### Work task
A verbatim copy of every record is needed.

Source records
-.-.-
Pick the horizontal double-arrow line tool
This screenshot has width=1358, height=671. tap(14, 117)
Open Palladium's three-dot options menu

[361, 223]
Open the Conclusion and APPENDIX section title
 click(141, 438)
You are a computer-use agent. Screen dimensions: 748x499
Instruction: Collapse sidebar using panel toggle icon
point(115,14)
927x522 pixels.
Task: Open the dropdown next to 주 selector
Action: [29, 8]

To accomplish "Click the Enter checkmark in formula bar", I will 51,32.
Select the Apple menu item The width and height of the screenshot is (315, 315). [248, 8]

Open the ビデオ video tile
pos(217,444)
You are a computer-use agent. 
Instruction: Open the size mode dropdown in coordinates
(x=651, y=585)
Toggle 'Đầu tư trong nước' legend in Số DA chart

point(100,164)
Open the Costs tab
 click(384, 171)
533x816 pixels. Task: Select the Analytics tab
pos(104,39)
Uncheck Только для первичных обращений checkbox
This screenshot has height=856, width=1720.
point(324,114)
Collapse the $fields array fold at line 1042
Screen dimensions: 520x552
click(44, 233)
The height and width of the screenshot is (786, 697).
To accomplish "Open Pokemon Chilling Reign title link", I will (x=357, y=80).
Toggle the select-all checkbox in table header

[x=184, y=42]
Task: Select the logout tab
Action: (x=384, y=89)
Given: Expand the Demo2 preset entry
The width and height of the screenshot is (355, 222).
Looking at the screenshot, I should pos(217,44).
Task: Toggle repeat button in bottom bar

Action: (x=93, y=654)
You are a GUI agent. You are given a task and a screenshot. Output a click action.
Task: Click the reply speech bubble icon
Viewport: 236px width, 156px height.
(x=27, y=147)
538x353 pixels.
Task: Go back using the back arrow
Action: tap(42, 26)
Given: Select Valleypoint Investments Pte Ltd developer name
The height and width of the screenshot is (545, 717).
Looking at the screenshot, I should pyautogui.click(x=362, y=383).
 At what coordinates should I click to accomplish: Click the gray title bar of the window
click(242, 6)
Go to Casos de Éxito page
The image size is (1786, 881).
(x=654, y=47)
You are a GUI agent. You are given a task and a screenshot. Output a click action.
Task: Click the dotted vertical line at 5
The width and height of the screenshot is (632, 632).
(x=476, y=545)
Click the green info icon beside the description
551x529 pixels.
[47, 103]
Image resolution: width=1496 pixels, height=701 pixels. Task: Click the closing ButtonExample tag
-.-.-
### Solved problem
Pick the horizontal double-arrow line tool
This screenshot has width=1358, height=671. tap(14, 117)
Open Palladium's three-dot options menu

[361, 223]
Open the Conclusion and APPENDIX section title
 click(141, 438)
You are a computer-use agent. Screen dimensions: 748x499
Instruction: Collapse sidebar using panel toggle icon
point(115,14)
927x522 pixels.
Task: Open the dropdown next to 주 selector
Action: [29, 8]

To accomplish "Click the Enter checkmark in formula bar", I will 51,32.
Select the Apple menu item The width and height of the screenshot is (315, 315). [248, 8]

Open the ビデオ video tile
pos(217,444)
You are a computer-use agent. 
Instruction: Open the size mode dropdown in coordinates
(x=651, y=585)
Toggle 'Đầu tư trong nước' legend in Số DA chart

point(100,164)
Open the Costs tab
 click(384, 171)
533x816 pixels. Task: Select the Analytics tab
pos(104,39)
Uncheck Только для первичных обращений checkbox
This screenshot has height=856, width=1720.
point(324,114)
Collapse the $fields array fold at line 1042
Screen dimensions: 520x552
click(44, 233)
The height and width of the screenshot is (786, 697).
To accomplish "Open Pokemon Chilling Reign title link", I will (x=357, y=80).
Toggle the select-all checkbox in table header

[x=184, y=42]
Task: Select the logout tab
Action: (x=384, y=89)
Given: Expand the Demo2 preset entry
The width and height of the screenshot is (355, 222).
Looking at the screenshot, I should pos(217,44).
Task: Toggle repeat button in bottom bar

Action: (x=93, y=654)
You are a GUI agent. You are given a task and a screenshot. Output a click action.
Task: Click the reply speech bubble icon
Viewport: 236px width, 156px height.
(x=27, y=147)
538x353 pixels.
Task: Go back using the back arrow
Action: tap(42, 26)
Given: Select Valleypoint Investments Pte Ltd developer name
The height and width of the screenshot is (545, 717).
Looking at the screenshot, I should pyautogui.click(x=362, y=383).
 At what coordinates should I click to accomplish: Click the gray title bar of the window
click(242, 6)
Go to Casos de Éxito page
The image size is (1786, 881).
(x=654, y=47)
You are a GUI agent. You are given a task and a screenshot. Output a click action.
Task: Click the dotted vertical line at 5
The width and height of the screenshot is (632, 632).
(x=476, y=545)
Click the green info icon beside the description
551x529 pixels.
[47, 103]
Image resolution: width=1496 pixels, height=701 pixels. Task: Click the closing ButtonExample tag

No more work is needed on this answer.